While there is general agreement that the corporate tax code has to be reformed, there are big differences in how Republicans and Democrats want to approach the problem. Obama has proposed reducing the corporate tax rate at home, while also implementing a "global minimum tax" that would require multinational corporations to make up the difference between lower, foreign tax rates and the U.S. rate. Under such a scheme, corporations would effectively pay the same tax rate no matter where they made their money, which would theoretically encourage them to bring their operations and cash back to the U.S.
On the other hand, many companies, supported by advocacy groups like the Chamber of Commerce, have proposed creating what's known as a "territorial tax system," in which taxes on foreign income are eliminated entirely.
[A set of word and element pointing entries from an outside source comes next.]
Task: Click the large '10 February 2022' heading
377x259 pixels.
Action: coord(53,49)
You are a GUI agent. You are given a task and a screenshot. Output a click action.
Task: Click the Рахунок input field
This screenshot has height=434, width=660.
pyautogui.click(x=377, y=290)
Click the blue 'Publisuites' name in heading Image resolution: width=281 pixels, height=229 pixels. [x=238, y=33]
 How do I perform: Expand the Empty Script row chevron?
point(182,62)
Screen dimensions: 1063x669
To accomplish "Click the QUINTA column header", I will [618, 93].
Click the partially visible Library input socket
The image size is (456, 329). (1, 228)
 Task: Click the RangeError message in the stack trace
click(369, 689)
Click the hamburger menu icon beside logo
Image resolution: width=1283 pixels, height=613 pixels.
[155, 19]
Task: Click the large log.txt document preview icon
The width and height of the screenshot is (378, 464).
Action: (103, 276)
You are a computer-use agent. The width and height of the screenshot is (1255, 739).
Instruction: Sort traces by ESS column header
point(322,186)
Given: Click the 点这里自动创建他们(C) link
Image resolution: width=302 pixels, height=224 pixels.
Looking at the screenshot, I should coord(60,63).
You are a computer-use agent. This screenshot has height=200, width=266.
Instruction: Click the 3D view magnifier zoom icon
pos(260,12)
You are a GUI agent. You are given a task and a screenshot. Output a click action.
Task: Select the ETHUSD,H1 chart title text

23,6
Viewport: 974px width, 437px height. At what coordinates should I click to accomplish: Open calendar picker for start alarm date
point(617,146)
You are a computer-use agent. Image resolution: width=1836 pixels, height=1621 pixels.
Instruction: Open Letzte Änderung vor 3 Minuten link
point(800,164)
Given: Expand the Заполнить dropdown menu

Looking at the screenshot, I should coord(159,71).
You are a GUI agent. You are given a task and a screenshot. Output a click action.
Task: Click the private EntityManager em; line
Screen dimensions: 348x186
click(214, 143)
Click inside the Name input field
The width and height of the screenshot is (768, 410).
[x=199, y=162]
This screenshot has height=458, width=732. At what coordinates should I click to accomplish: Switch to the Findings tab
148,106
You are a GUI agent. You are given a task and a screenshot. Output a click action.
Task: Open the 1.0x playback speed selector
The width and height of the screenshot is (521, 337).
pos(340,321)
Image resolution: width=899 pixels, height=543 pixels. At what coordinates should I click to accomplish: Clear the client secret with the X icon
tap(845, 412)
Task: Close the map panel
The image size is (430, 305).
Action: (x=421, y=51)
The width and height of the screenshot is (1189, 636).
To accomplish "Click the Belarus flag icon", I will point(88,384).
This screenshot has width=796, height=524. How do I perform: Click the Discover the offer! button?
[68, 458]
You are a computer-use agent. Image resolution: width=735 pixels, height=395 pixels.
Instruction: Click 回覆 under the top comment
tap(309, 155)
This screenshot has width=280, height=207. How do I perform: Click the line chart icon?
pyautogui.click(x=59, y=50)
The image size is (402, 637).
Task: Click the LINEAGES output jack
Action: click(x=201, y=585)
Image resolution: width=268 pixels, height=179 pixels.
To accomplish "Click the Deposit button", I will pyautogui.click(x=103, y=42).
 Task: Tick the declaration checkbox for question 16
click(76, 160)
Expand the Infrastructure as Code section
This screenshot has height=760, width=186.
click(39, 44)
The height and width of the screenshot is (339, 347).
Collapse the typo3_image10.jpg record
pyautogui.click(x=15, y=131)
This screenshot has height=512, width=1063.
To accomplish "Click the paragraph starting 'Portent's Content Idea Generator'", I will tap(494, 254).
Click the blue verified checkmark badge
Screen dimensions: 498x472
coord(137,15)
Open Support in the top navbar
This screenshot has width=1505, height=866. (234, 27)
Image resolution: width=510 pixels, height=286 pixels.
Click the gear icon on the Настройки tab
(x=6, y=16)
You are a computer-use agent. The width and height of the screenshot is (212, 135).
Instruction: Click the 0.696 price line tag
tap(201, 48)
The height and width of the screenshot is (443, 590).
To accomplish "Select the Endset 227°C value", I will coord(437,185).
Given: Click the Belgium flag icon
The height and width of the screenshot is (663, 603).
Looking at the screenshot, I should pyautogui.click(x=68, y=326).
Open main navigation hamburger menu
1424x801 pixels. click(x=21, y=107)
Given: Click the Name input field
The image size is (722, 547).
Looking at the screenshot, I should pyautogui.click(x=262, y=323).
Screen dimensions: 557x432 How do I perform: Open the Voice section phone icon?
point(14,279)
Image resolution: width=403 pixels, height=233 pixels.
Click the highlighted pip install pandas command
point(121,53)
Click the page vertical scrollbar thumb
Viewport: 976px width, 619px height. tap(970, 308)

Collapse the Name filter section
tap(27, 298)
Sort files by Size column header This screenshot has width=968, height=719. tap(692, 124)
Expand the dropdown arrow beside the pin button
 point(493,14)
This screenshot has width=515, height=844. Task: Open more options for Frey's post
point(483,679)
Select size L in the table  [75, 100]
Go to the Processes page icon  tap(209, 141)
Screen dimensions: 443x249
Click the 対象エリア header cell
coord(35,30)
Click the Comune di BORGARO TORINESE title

They argue that this would allow them to repatriate all their money back to the U.S. Furthermore, many other countries, such as Japan, use some form of a territorial tax system, which means foreign companies often pay less in taxes when they invest overseas, giving them an advantage over American companies in the global marketplace.
A territorial tax system has many supporters in the Republican Party, but the GOP has so far provided few details on how such a system would work in practice. Tax analysts say eliminating taxes on foreign income completely "would blow a hole in tax revenue, give multinationals more leeway to exploit tax havens, and drive jobs overseas," say Yang and Khimm. However, keeping some safeguards in place — such as Japan's policy of taxing companies for income made in countries where the tax rate is below 20 percent — could protect American workers while boosting tax revenue for the U.S. government.